About this task - Transcribe all records, preserving every character.

Provided records -
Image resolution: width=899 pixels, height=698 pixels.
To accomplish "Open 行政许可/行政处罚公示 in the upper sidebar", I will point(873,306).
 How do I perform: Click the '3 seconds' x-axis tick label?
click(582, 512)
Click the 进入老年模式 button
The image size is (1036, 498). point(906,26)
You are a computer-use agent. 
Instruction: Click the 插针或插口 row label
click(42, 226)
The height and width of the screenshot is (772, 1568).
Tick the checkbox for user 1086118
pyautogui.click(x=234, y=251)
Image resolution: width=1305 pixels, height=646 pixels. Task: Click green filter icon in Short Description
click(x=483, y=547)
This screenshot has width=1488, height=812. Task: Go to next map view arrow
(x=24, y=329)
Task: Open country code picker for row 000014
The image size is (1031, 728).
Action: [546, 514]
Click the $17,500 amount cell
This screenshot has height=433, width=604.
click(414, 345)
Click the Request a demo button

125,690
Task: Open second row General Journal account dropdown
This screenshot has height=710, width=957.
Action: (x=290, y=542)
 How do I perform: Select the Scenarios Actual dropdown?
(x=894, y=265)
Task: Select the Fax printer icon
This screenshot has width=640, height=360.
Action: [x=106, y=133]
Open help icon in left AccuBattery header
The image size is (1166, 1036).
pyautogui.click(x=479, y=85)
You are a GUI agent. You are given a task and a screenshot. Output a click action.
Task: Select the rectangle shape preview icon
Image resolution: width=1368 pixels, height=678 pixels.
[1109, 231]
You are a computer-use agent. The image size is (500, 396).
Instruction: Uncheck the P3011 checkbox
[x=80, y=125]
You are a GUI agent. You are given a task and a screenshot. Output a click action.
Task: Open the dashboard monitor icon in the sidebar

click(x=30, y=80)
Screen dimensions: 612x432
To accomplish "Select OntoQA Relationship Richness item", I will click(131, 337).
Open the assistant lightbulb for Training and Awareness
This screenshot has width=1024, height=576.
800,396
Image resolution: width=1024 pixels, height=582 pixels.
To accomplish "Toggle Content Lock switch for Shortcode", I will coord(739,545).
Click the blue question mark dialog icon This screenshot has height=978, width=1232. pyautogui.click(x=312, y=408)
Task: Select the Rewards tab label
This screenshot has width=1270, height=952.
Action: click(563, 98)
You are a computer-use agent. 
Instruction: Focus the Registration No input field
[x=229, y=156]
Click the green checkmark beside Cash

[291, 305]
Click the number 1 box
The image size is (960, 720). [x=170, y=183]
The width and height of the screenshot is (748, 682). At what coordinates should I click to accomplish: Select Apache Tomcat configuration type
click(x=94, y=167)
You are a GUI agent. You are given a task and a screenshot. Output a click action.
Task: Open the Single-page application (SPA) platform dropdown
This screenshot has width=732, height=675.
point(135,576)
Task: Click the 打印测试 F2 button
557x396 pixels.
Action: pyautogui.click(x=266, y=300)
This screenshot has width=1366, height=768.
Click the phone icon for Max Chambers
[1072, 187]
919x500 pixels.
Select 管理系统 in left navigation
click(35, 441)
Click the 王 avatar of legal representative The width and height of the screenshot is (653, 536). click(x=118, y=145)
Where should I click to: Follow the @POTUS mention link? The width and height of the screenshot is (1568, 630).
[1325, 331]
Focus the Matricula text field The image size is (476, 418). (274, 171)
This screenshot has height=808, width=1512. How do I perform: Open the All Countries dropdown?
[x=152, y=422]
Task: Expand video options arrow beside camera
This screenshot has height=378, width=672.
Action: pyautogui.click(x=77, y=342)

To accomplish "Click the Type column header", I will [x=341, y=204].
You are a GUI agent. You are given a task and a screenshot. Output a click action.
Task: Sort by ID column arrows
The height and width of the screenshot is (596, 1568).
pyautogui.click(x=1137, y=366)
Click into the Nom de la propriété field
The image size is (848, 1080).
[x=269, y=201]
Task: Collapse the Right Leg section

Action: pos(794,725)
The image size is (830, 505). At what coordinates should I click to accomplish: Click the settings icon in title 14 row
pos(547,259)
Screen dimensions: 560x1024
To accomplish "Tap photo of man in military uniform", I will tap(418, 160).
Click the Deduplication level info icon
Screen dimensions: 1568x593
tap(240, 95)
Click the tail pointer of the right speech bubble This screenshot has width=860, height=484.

Answer box -
Image resolution: width=899 pixels, height=698 pixels.
To accomplish "Open 行政许可/行政处罚公示 in the upper sidebar", I will point(873,306).
 How do I perform: Click the '3 seconds' x-axis tick label?
click(582, 512)
Click the 进入老年模式 button
The image size is (1036, 498). point(906,26)
You are a computer-use agent. 
Instruction: Click the 插针或插口 row label
click(42, 226)
The height and width of the screenshot is (772, 1568).
Tick the checkbox for user 1086118
pyautogui.click(x=234, y=251)
Image resolution: width=1305 pixels, height=646 pixels. Task: Click green filter icon in Short Description
click(x=483, y=547)
This screenshot has width=1488, height=812. Task: Go to next map view arrow
(x=24, y=329)
Task: Open country code picker for row 000014
The image size is (1031, 728).
Action: [546, 514]
Click the $17,500 amount cell
This screenshot has height=433, width=604.
click(414, 345)
Click the Request a demo button

125,690
Task: Open second row General Journal account dropdown
This screenshot has height=710, width=957.
Action: (x=290, y=542)
 How do I perform: Select the Scenarios Actual dropdown?
(x=894, y=265)
Task: Select the Fax printer icon
This screenshot has width=640, height=360.
Action: [x=106, y=133]
Open help icon in left AccuBattery header
The image size is (1166, 1036).
pyautogui.click(x=479, y=85)
You are a GUI agent. You are given a task and a screenshot. Output a click action.
Task: Select the rectangle shape preview icon
Image resolution: width=1368 pixels, height=678 pixels.
[1109, 231]
You are a computer-use agent. The image size is (500, 396).
Instruction: Uncheck the P3011 checkbox
[x=80, y=125]
You are a GUI agent. You are given a task and a screenshot. Output a click action.
Task: Open the dashboard monitor icon in the sidebar

click(x=30, y=80)
Screen dimensions: 612x432
To accomplish "Select OntoQA Relationship Richness item", I will click(131, 337).
Open the assistant lightbulb for Training and Awareness
This screenshot has width=1024, height=576.
800,396
Image resolution: width=1024 pixels, height=582 pixels.
To accomplish "Toggle Content Lock switch for Shortcode", I will coord(739,545).
Click the blue question mark dialog icon This screenshot has height=978, width=1232. pyautogui.click(x=312, y=408)
Task: Select the Rewards tab label
This screenshot has width=1270, height=952.
Action: click(563, 98)
You are a computer-use agent. 
Instruction: Focus the Registration No input field
[x=229, y=156]
Click the green checkmark beside Cash

[291, 305]
Click the number 1 box
The image size is (960, 720). [x=170, y=183]
The width and height of the screenshot is (748, 682). At what coordinates should I click to accomplish: Select Apache Tomcat configuration type
click(x=94, y=167)
You are a GUI agent. You are given a task and a screenshot. Output a click action.
Task: Open the Single-page application (SPA) platform dropdown
This screenshot has width=732, height=675.
point(135,576)
Task: Click the 打印测试 F2 button
557x396 pixels.
Action: pyautogui.click(x=266, y=300)
This screenshot has width=1366, height=768.
Click the phone icon for Max Chambers
[1072, 187]
919x500 pixels.
Select 管理系统 in left navigation
click(35, 441)
Click the 王 avatar of legal representative The width and height of the screenshot is (653, 536). click(x=118, y=145)
Where should I click to: Follow the @POTUS mention link? The width and height of the screenshot is (1568, 630).
[1325, 331]
Focus the Matricula text field The image size is (476, 418). (274, 171)
This screenshot has height=808, width=1512. How do I perform: Open the All Countries dropdown?
[x=152, y=422]
Task: Expand video options arrow beside camera
This screenshot has height=378, width=672.
Action: pyautogui.click(x=77, y=342)

To accomplish "Click the Type column header", I will [x=341, y=204].
You are a GUI agent. You are given a task and a screenshot. Output a click action.
Task: Sort by ID column arrows
The height and width of the screenshot is (596, 1568).
pyautogui.click(x=1137, y=366)
Click into the Nom de la propriété field
The image size is (848, 1080).
[x=269, y=201]
Task: Collapse the Right Leg section

Action: pos(794,725)
The image size is (830, 505). At what coordinates should I click to accomplish: Click the settings icon in title 14 row
pos(547,259)
Screen dimensions: 560x1024
To accomplish "Tap photo of man in military uniform", I will tap(418, 160).
Click the Deduplication level info icon
Screen dimensions: 1568x593
tap(240, 95)
Click the tail pointer of the right speech bubble This screenshot has width=860, height=484.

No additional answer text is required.